Learning to Translate Noise for Robust Image Denoising
This addresses the problem of robust image denoising for real-world applications, representing a novel method for a known bottleneck rather than incremental.
The paper tackles poor generalization of deep learning-based image denoising to out-of-distribution real-world noise by proposing a noise translation framework that converts complex noise into Gaussian noise, then uses a pretrained denoiser, resulting in substantial robustness improvements and outperforming state-of-the-art methods across benchmarks.

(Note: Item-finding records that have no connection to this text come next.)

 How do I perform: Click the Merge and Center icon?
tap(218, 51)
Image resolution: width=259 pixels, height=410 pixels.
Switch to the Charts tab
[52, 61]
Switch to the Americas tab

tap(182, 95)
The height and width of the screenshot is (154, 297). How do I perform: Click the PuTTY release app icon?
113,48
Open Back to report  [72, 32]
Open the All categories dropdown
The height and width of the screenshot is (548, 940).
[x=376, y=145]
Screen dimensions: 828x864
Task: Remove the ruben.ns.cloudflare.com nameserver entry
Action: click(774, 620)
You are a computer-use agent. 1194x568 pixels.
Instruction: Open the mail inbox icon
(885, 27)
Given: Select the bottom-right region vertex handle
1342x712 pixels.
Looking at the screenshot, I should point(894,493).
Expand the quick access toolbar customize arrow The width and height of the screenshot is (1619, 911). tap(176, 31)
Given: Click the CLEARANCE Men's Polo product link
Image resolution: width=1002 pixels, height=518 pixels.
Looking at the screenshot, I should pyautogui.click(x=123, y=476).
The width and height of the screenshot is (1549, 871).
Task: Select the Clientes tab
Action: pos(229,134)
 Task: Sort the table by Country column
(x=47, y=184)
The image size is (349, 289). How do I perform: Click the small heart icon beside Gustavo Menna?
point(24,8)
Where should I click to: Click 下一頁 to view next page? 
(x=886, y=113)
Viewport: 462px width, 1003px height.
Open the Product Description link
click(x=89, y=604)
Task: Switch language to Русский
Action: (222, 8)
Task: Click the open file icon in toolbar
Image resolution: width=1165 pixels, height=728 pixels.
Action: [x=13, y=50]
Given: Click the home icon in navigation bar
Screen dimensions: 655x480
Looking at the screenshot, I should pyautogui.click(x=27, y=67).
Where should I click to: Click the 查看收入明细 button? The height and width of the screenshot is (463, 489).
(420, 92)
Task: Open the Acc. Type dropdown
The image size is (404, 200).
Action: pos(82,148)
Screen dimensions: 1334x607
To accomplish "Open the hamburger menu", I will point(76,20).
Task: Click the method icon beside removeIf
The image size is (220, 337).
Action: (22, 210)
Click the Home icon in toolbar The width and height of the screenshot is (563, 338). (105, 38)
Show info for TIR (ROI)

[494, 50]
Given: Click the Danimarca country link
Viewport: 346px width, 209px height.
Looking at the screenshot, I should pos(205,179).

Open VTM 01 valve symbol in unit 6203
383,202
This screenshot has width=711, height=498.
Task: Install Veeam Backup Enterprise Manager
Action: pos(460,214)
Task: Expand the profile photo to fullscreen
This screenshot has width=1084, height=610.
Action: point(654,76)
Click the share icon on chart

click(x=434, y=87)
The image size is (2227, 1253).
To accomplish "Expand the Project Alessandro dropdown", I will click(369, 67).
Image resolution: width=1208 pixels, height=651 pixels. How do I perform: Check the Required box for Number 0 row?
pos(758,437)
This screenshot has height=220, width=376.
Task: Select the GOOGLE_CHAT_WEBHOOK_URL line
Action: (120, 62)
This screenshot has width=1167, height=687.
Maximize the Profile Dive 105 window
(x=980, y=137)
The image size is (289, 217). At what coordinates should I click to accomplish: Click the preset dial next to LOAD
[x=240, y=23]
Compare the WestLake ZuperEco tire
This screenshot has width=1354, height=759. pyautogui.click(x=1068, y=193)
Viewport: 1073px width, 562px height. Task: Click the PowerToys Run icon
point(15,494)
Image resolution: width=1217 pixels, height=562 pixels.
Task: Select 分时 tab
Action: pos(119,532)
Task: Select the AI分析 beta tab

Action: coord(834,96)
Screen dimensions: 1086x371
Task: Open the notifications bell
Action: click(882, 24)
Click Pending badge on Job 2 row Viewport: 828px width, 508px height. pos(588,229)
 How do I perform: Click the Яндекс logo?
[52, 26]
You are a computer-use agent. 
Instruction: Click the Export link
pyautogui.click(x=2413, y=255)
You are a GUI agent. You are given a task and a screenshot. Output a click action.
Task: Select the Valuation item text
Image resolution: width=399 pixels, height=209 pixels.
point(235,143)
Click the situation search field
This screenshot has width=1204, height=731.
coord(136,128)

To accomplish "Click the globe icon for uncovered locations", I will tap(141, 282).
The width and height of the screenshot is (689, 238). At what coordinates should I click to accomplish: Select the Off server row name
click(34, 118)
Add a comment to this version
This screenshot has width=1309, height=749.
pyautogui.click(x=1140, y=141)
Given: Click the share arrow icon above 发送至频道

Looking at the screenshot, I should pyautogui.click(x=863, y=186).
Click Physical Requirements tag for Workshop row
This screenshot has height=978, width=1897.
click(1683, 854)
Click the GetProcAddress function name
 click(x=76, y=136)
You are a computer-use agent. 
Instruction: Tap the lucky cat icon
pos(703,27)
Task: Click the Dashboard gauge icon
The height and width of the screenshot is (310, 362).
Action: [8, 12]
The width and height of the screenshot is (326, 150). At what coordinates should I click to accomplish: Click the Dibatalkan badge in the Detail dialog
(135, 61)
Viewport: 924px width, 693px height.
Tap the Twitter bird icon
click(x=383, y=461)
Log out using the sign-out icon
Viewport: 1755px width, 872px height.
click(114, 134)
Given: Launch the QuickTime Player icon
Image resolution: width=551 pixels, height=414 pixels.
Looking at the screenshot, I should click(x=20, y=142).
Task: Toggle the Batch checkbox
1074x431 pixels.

Deep learning-based image denoising techniques often struggle with poor generalization performance to out-of-distribution real-world noise. To tackle this challenge, we propose a novel noise translation framework that performs denoising on an image with translated noise rather than directly denoising an original noisy image. Specifically, our approach translates complex, unknown real-world noise into Gaussian noise, which is spatially uncorrelated and independent of image content, through a noise translation network. The translated noisy images are then processed by an image denoising network pretrained to effectively remove Gaussian noise, enabling robust and consistent denoising performance. We also design well-motivated loss functions and architectures for the noise translation network by leveraging the mathematical properties of Gaussian noise. Experimental results demonstrate that the proposed method substantially improves robustness and generalizability, outperforming state-of-the-art methods across diverse benchmarks. Visualized denoising results and the source code are available on our project page.